I haven’t been involved with the Occupy movement although I’ve been an observer since its start in Bristol as I was working in the building in front of which the protest was held. I’m sympathetic as most thinking people are to the aims of the movement but there seemed to be something a bit half-baked about the protest. Ultimately it’s good that there are people prepared to get out there and propagate and defend their beliefs. Earlier this evening (30th December 2011 – in the dark) I managed to do my bit by contributing to a gathering where we got together by the side of the camp and sang a few songs. It was organised by my friend Jo Harris and was aimed principally to promote the ideas of the Positive Money organisation.
Personally I look to Chomsky to give me guidance in the sphere of global development. I believe that he is the godfather of all this Occupy-type stuff. For me he sits astride the 20th-21st century socio-political world as Marx did in the 19th century, but whereas Marx developed a political system which would replace capitalism, Chomsky has just given us a critique of the current global political situation, there is no alternative system presented. Perhaps this is the best way.
My problem is that I look at history to provide antecedents. There’s always been a lot of shit happening and I find it hard to believe that that’s going to stop being the case. The rest is messianism.
Anyway here are a few quotations from Chomsky from an interview by Corporate Watch from May 1998,
Computers were created at public expense and public initiative. In the 1950s when they were being developed, it was about 100% public expense. The same is true of the Internet. The ideas, the initiatives, the software, the hardware — these were created for about 30 years at public initiative and expense, and it’s just now being handed over to guys like Bill Gates.
…that’s the whole point of corporatization — to try to remove the public from making decisions over their own fate, to limit the public arena, to control opinion, to make sure that the fundamental decisions that determine how the world is going to be run — which includes production, commerce, distribution, thought, social policy, foreign policy, everything — are not in the hands of the public, but rather in the hands of highly concentrated private power.
If you go back to around 1970, international capital flows were about 90% related to the real economy, like trade and investment. By now, at most a few percent are related to the real economy. Most have to do with financial manipulations, speculations against currencies, things which are really destructive to the economy. And that is a change that wasn’t true, not only wasn’t true 100 years ago, it wasn’t true 40 years ago.
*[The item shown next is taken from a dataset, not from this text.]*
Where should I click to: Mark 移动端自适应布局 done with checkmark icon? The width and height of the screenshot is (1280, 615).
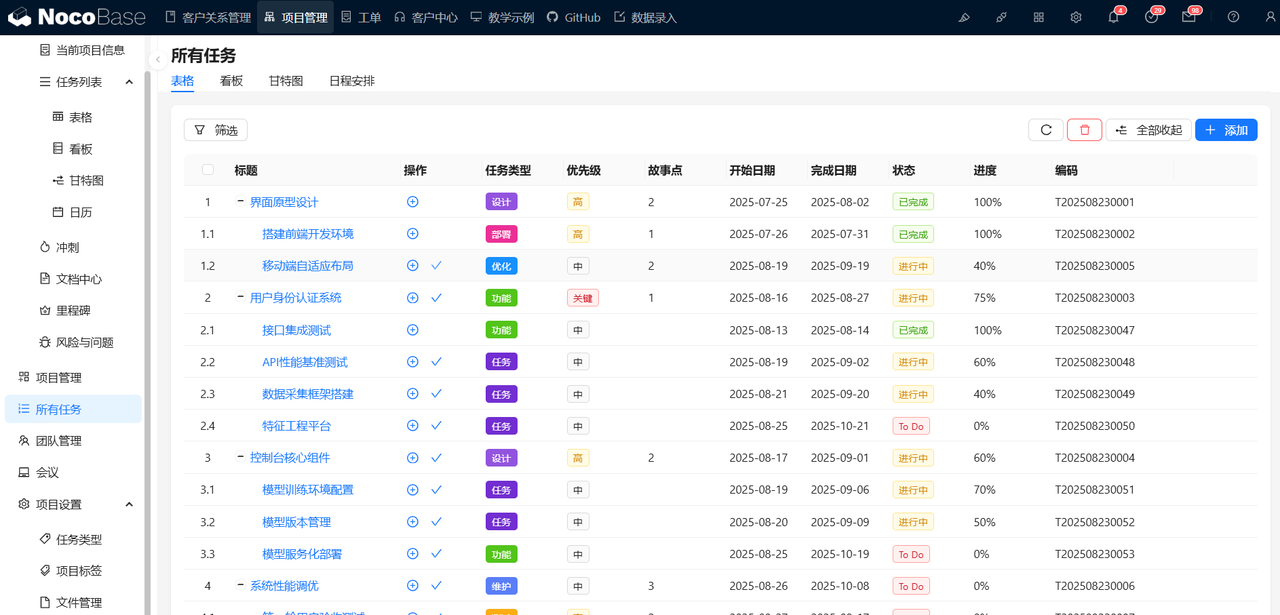pos(436,266)
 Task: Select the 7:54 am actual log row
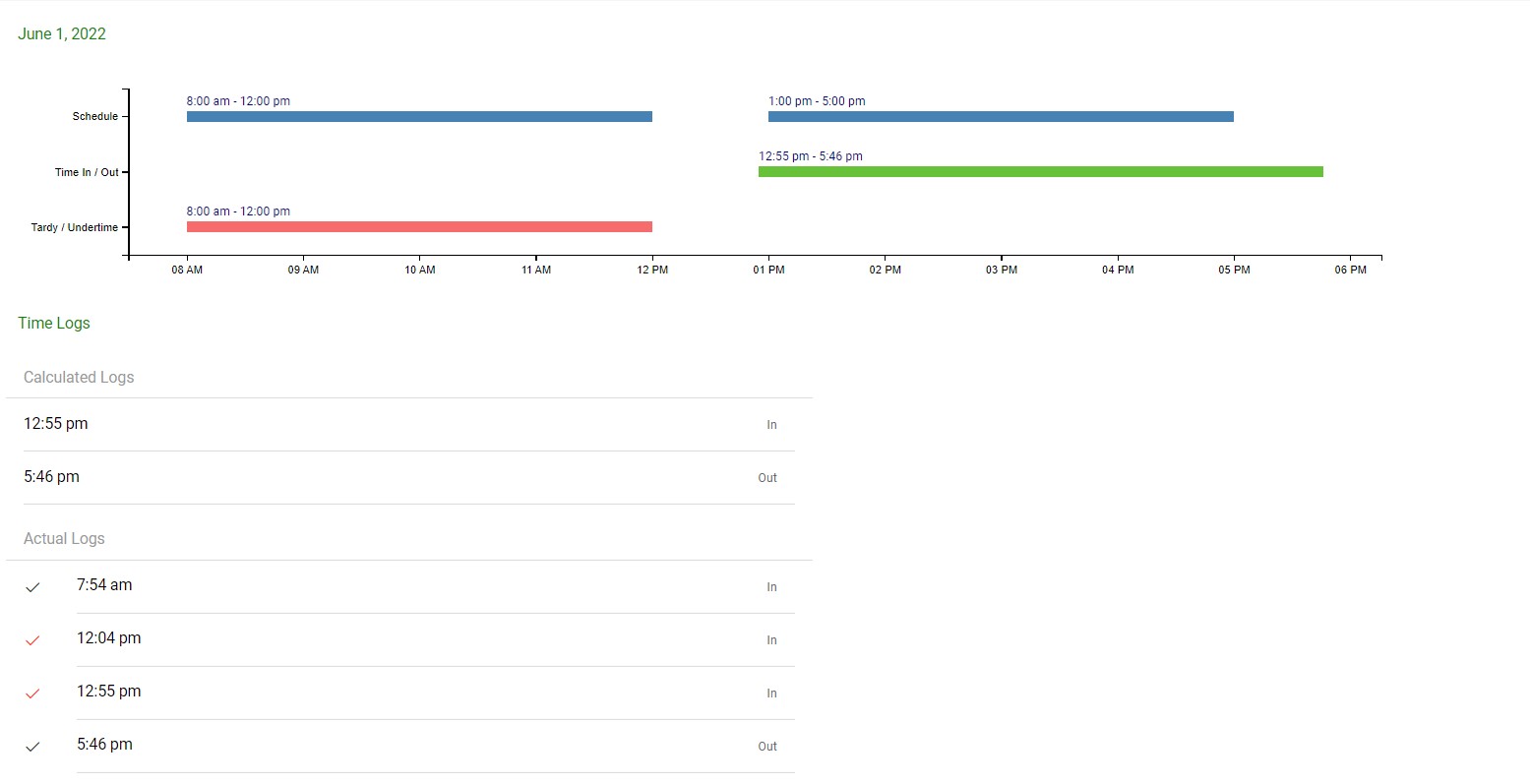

So the first thing that has to be done is to create for ourselves, for the population, systems of interchange, interaction, and so on. Like Corporate Watch, Public Citizen, other popular groupings, which provide to the public the kinds of information and understanding, that they won’t otherwise have. After that they have to struggle against it, in lots of ways which are open to them. It can be done right through pressure on Congress, or demonstrations, or creation of alternative institutions. And it should aim, in my opinion, not just at narrow questions, like preventing monopoly, but also at deeper questions, like why do private tyrannies have rights altogether?